Be exact. Print each record as it stands.

::::::::::

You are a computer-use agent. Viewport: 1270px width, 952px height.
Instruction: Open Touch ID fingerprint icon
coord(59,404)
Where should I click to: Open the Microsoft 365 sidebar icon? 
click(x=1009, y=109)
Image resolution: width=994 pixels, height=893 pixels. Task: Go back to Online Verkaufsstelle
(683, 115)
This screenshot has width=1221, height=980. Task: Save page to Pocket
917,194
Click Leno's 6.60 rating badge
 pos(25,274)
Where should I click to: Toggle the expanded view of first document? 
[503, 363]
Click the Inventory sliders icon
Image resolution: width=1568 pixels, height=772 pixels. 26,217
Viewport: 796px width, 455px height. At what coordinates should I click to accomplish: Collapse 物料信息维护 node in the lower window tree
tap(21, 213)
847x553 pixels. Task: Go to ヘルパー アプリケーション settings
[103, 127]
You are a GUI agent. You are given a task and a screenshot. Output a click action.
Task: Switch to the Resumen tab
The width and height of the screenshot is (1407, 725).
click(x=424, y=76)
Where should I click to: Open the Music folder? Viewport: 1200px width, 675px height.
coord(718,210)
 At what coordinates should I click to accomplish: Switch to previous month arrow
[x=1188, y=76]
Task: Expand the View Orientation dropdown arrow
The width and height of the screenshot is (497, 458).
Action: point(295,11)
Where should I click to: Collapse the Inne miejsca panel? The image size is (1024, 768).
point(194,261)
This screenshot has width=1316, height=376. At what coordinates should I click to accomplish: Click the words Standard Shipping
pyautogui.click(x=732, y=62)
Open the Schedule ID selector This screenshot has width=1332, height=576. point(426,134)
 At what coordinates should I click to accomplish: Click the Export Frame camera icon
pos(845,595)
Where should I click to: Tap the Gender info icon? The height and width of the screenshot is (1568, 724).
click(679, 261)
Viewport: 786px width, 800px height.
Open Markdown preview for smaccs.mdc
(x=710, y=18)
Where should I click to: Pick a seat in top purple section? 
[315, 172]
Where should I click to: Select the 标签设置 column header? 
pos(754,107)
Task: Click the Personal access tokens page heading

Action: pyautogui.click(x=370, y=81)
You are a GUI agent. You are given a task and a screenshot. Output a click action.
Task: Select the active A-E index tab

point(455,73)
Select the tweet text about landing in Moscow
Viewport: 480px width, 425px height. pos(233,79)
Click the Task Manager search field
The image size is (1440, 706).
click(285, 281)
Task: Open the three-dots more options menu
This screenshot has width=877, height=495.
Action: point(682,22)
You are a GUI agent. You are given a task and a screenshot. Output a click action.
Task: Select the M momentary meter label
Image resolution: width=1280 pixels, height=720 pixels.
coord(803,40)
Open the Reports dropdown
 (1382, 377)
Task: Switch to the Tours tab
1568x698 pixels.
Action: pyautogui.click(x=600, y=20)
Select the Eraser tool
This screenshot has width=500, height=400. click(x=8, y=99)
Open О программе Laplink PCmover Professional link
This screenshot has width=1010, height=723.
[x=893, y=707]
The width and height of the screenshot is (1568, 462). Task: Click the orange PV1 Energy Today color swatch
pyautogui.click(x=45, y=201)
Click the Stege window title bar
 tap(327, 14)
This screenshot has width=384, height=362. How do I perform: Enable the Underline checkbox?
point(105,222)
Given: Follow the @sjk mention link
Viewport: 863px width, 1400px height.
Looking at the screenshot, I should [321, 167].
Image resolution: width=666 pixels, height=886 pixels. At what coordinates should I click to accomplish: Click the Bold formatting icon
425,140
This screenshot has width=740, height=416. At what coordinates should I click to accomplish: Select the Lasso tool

::::::::::

Reply =
You are a computer-use agent. Viewport: 1270px width, 952px height.
Instruction: Open Touch ID fingerprint icon
coord(59,404)
Where should I click to: Open the Microsoft 365 sidebar icon? 
click(x=1009, y=109)
Image resolution: width=994 pixels, height=893 pixels. Task: Go back to Online Verkaufsstelle
(683, 115)
This screenshot has width=1221, height=980. Task: Save page to Pocket
917,194
Click Leno's 6.60 rating badge
 pos(25,274)
Where should I click to: Toggle the expanded view of first document? 
[503, 363]
Click the Inventory sliders icon
Image resolution: width=1568 pixels, height=772 pixels. 26,217
Viewport: 796px width, 455px height. At what coordinates should I click to accomplish: Collapse 物料信息维护 node in the lower window tree
tap(21, 213)
847x553 pixels. Task: Go to ヘルパー アプリケーション settings
[103, 127]
You are a GUI agent. You are given a task and a screenshot. Output a click action.
Task: Switch to the Resumen tab
The width and height of the screenshot is (1407, 725).
click(x=424, y=76)
Where should I click to: Open the Music folder? Viewport: 1200px width, 675px height.
coord(718,210)
 At what coordinates should I click to accomplish: Switch to previous month arrow
[x=1188, y=76]
Task: Expand the View Orientation dropdown arrow
The width and height of the screenshot is (497, 458).
Action: point(295,11)
Where should I click to: Collapse the Inne miejsca panel? The image size is (1024, 768).
point(194,261)
This screenshot has width=1316, height=376. At what coordinates should I click to accomplish: Click the words Standard Shipping
pyautogui.click(x=732, y=62)
Open the Schedule ID selector This screenshot has width=1332, height=576. point(426,134)
 At what coordinates should I click to accomplish: Click the Export Frame camera icon
pos(845,595)
Where should I click to: Tap the Gender info icon? The height and width of the screenshot is (1568, 724).
click(679, 261)
Viewport: 786px width, 800px height.
Open Markdown preview for smaccs.mdc
(x=710, y=18)
Where should I click to: Pick a seat in top purple section? 
[315, 172]
Where should I click to: Select the 标签设置 column header? 
pos(754,107)
Task: Click the Personal access tokens page heading

Action: pyautogui.click(x=370, y=81)
You are a GUI agent. You are given a task and a screenshot. Output a click action.
Task: Select the active A-E index tab

point(455,73)
Select the tweet text about landing in Moscow
Viewport: 480px width, 425px height. pos(233,79)
Click the Task Manager search field
The image size is (1440, 706).
click(285, 281)
Task: Open the three-dots more options menu
This screenshot has width=877, height=495.
Action: point(682,22)
You are a GUI agent. You are given a task and a screenshot. Output a click action.
Task: Select the M momentary meter label
Image resolution: width=1280 pixels, height=720 pixels.
coord(803,40)
Open the Reports dropdown
 (1382, 377)
Task: Switch to the Tours tab
1568x698 pixels.
Action: pyautogui.click(x=600, y=20)
Select the Eraser tool
This screenshot has width=500, height=400. click(x=8, y=99)
Open О программе Laplink PCmover Professional link
This screenshot has width=1010, height=723.
[x=893, y=707]
The width and height of the screenshot is (1568, 462). Task: Click the orange PV1 Energy Today color swatch
pyautogui.click(x=45, y=201)
Click the Stege window title bar
 tap(327, 14)
This screenshot has width=384, height=362. How do I perform: Enable the Underline checkbox?
point(105,222)
Given: Follow the @sjk mention link
Viewport: 863px width, 1400px height.
Looking at the screenshot, I should [321, 167].
Image resolution: width=666 pixels, height=886 pixels. At what coordinates should I click to accomplish: Click the Bold formatting icon
425,140
This screenshot has width=740, height=416. At what coordinates should I click to accomplish: Select the Lasso tool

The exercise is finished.